Per due consecutive temporadas, nella primavera del 1980 e del 1981, la Real Sociedad fu campione di Spagna. In quella che portava al mundial, tuttavia, fece pochissima strada in Coppa dei campioni: fuori al primo turno, due partite e nemmeno un gol al CSKA di Sofia. Bene. La Roja è costruita da Santamaria sul blocco dell'undici basco, con innesti variamente distribuiti. Basterà per esordire a Valencia senza tragedie, prendendo i due punti, contro l'Honduras? "En una Copa del Mundo nunca, nunca hay un enemigo pequeño" (la critica spagnola è all'erta, ricorda bene il dispetto coreano del '66 all'Italia, e si è ulteriormente spaventata quando nel pomeriggio, a Gijon, l'Algeria ha beffato i tedeschi). Quindi, attenzione:  "en el convencimiento de la enorme diferencia que existe entre ambos conjuntos, podría estar el único gran peligro qué le vemos al partido. España debe salir a jugar como si jugase contra la selección que cuenta con más posibilidades para hacerse con el título". Il problema principale - sia consentito dire ex-post - non è quello di sottovalutare la Bicolor, bensì di ritenere competitiva la compagine di casa. La quale infatti, mentre ancora l'eco degli inni nazionali non si è spenta al Mestalla, ha già preso uno sberlone in contropiede. Nubi nere solcavano il cielo, prima della partita, e non per caso.
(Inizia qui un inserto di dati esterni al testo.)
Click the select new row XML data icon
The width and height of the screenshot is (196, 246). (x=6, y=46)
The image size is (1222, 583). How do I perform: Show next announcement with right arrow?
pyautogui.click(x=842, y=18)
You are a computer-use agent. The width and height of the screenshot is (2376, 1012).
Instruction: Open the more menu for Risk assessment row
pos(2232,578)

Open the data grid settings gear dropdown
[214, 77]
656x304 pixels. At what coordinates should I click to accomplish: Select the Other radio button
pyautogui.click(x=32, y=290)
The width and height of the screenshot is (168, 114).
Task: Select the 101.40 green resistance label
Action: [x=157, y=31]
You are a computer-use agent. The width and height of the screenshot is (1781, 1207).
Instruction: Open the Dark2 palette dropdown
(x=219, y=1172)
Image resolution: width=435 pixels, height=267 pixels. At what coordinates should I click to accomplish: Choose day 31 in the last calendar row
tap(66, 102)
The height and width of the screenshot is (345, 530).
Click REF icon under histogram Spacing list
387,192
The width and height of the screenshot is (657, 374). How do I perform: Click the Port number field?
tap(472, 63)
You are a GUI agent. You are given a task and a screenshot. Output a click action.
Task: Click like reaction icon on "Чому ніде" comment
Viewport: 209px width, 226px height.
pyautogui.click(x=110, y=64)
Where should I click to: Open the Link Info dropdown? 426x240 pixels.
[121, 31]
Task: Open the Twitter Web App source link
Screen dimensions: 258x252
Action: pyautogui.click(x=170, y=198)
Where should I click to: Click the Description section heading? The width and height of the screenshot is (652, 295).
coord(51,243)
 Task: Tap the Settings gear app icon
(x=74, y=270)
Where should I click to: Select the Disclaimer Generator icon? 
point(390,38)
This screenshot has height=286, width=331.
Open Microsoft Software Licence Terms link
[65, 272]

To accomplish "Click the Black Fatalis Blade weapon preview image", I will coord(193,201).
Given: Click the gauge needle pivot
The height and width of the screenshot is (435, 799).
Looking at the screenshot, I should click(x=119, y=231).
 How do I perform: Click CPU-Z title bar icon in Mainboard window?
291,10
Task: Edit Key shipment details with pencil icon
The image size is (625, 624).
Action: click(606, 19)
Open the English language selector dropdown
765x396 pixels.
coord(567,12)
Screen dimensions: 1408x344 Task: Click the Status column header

Ci vorrà un rigore a venti minuti dalla fine per evitare alla Spagna l'onta di una bruciante sconfitta, ma di applausi ne prenderanno solo i simpatici centro-americani. Il loro santone, Chelato Uclès (ma all'anagrafe José de la Paz Herrera), è raggiante (foto): "mai visto niente di più bello in vita mia: vorrei portarmi una coperta e dormire sul campo". Sogni d'oro.
Cineteca


1986
La resa dei conti di Puebla

Beh, può darsi che gli argentini attendessero questo giorno dall'ormai lontanissimo 30 luglio del 1930. Da allora, l'Albiceleste e la Celeste hanno giocato tantissime partite, mai tuttavia in una fase finale di Coppa del mondo. Certo, oggi non scendono in campo per contendersi il trofeo, ma per non essere cacciate dal torneo. Siamo solo agli ottavi di finale. L'appuntamento è fissato a Puebla de Zaragoza, oltre ventimila leghe sul livello del mare; praticamente in cielo. L'arena è intitolata a Cuauhtémoc, ultimo sovrano azteco. Ispiratissimo, Diego regna sulla partita. Pali e traverse, gol annullati, l'Argentina non riesce a blindare il risultato (schiodato da Pasculli: foto) e rischia fino all'ultimo istante. Gli uruguayani fanno quello che possono, cioè poco o nulla; ma sono sempre in agguato, com'è loro tradizione. Il Pibe, che ha disputato una gara fantastica e disperata, sorride solo quando l'arbitro sequestra il pallone e manda tutti a riprendere fiato; ancora tre partite, solo tre partite. Poi i conti torneranno alla pari sulle due sponde del Río de la Plata, tra Baires e Montevideo.